··· Extracted entries ···

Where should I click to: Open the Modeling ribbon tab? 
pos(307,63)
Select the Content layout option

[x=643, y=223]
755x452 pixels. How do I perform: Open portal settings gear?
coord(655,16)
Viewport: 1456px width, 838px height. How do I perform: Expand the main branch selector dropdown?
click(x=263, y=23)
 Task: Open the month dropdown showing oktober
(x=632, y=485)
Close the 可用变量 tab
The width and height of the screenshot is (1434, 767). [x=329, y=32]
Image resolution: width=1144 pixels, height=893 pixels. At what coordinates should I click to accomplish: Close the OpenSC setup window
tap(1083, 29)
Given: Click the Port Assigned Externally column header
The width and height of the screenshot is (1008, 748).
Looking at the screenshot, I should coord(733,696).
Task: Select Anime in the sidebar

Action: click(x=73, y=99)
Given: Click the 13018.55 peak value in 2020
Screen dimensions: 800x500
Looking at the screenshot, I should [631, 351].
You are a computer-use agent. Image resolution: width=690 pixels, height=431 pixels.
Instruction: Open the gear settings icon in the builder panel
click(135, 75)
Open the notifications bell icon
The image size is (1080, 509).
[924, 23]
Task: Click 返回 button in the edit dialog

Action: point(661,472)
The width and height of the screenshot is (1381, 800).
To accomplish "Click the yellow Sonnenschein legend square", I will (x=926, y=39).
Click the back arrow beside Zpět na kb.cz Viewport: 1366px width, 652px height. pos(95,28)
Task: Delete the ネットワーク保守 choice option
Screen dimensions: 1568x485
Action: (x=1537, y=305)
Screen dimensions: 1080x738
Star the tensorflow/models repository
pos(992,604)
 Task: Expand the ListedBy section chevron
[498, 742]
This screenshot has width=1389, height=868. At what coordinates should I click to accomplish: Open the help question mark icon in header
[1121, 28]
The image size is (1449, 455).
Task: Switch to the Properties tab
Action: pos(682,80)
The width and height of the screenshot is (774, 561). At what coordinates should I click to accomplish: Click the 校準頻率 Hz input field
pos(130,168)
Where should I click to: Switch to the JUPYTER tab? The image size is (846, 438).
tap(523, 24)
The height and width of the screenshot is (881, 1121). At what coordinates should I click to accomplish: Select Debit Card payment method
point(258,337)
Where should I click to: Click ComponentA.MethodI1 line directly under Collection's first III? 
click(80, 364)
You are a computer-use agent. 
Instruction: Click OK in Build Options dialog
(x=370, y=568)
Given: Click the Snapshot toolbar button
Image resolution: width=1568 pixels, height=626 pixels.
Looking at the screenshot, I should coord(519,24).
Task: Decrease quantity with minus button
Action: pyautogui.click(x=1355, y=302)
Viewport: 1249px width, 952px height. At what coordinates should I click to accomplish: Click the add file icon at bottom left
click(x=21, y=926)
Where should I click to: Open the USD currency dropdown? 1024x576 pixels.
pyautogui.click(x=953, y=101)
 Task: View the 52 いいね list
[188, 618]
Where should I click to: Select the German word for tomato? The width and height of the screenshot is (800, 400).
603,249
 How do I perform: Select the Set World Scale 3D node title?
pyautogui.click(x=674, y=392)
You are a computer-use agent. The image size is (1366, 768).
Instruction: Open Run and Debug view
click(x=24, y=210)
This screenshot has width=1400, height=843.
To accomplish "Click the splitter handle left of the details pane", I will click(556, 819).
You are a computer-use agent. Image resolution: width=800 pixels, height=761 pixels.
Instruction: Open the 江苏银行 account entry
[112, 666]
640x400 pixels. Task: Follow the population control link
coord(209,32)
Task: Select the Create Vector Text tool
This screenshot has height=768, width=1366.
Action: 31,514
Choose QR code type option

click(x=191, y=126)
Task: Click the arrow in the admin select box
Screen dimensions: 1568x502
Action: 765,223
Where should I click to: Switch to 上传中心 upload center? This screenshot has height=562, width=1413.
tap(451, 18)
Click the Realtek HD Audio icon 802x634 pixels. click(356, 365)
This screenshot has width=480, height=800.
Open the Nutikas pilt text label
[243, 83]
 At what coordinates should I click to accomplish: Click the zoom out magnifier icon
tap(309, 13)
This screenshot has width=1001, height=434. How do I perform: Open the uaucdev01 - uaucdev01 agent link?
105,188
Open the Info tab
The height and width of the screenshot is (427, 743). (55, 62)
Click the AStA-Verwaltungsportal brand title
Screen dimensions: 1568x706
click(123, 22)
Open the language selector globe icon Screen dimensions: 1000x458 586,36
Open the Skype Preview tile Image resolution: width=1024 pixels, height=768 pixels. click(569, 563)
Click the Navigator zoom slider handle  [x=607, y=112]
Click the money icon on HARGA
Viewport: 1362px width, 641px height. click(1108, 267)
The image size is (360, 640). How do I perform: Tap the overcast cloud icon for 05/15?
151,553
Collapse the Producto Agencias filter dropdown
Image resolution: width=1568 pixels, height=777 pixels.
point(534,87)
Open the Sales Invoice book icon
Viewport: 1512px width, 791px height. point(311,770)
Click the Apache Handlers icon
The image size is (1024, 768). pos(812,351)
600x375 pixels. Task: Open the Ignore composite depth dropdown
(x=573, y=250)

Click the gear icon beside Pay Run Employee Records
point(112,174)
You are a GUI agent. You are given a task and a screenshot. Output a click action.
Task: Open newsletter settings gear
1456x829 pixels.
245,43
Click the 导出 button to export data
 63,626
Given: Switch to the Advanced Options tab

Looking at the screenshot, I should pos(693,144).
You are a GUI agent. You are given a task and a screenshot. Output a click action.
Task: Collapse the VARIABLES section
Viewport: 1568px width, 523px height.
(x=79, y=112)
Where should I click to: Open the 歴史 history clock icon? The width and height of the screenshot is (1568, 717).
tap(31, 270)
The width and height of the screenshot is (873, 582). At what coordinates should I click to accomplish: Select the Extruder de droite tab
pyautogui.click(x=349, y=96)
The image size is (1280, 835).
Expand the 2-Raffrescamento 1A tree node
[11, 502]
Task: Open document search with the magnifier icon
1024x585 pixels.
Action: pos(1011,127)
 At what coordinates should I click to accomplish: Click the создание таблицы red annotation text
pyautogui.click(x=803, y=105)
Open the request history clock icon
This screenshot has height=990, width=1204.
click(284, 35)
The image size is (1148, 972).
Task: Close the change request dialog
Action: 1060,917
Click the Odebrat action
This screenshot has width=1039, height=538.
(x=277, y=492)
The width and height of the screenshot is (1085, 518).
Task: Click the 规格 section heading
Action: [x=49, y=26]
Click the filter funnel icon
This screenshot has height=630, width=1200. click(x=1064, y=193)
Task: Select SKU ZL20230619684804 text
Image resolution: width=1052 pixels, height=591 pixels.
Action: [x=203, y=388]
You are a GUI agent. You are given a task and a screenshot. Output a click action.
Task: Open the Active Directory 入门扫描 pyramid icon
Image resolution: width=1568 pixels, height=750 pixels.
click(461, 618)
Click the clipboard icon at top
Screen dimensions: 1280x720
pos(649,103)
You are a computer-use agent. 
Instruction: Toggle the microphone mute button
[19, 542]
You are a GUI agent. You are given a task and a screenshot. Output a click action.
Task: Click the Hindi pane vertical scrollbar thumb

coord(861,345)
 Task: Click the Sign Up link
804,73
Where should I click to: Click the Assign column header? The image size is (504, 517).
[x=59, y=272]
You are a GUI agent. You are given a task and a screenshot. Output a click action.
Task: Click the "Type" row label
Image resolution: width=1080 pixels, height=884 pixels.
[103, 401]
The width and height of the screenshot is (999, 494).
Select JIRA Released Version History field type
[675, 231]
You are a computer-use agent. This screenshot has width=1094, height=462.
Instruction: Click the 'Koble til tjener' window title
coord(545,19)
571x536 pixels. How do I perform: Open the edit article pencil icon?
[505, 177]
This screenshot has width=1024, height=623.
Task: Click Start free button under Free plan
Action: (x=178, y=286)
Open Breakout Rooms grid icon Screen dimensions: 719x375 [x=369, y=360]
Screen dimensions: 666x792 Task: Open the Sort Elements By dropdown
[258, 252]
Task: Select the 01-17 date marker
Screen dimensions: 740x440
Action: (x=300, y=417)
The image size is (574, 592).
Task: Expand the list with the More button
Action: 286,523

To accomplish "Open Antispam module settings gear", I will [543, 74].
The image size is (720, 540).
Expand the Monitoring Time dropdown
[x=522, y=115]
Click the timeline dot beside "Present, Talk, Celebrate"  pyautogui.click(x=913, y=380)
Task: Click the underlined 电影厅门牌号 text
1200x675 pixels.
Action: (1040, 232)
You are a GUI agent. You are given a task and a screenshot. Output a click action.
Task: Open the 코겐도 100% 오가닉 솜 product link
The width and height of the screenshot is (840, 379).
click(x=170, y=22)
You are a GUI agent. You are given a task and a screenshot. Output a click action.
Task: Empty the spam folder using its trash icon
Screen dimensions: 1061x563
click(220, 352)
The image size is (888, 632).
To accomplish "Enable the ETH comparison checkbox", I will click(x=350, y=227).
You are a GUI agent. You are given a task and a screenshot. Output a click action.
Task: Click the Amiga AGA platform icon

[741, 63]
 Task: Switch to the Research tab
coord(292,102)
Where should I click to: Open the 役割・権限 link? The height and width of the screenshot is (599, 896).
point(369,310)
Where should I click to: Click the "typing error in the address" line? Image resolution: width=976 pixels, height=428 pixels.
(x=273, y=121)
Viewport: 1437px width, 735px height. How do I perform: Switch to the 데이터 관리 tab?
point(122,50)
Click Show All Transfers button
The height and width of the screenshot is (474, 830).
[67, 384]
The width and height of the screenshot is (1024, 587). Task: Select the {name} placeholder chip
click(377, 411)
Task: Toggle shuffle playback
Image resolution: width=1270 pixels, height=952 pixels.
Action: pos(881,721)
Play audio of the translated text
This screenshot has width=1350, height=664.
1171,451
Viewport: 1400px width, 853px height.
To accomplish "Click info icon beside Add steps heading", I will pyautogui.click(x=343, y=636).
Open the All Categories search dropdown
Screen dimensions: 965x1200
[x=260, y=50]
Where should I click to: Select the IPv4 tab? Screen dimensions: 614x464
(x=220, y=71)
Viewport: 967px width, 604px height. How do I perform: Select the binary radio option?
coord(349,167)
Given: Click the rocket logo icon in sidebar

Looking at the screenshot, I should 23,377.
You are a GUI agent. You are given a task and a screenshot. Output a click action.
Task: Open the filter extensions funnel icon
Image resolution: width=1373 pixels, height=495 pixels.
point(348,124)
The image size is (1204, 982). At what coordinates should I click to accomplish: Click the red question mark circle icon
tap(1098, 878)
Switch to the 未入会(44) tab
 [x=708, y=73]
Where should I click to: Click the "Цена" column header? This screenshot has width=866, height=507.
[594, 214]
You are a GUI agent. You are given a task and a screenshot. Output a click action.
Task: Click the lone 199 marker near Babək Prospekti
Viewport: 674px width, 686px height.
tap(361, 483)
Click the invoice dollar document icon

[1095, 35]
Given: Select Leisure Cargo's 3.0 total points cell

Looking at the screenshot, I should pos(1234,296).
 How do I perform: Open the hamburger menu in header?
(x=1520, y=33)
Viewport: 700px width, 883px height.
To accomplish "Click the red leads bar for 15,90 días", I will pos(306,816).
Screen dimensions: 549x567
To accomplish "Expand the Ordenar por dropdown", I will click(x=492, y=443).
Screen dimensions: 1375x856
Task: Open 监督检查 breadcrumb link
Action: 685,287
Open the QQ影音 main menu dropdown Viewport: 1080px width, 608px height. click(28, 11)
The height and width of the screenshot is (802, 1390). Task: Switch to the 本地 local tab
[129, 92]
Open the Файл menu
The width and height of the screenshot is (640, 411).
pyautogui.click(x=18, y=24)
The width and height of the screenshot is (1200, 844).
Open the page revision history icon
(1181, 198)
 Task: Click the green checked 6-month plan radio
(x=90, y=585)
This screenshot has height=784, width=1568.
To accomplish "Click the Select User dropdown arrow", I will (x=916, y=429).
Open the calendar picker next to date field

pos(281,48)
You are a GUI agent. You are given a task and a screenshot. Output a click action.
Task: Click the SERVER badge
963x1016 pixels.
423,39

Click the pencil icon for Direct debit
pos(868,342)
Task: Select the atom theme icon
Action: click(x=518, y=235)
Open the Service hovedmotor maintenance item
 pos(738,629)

···

**Action item**
Return each line among the entries that holds the word "computer".

**Solution for this task**
You are a computer-use agent. Image resolution: width=690 pixels, height=431 pixels.
You are a computer-use agent. 
You are a computer-use agent. The image size is (1366, 768).
You are a computer-use agent. Image resolution: width=800 pixels, height=761 pixels.
You are a computer-use agent. 
You are a computer-use agent. This screenshot has width=1094, height=462.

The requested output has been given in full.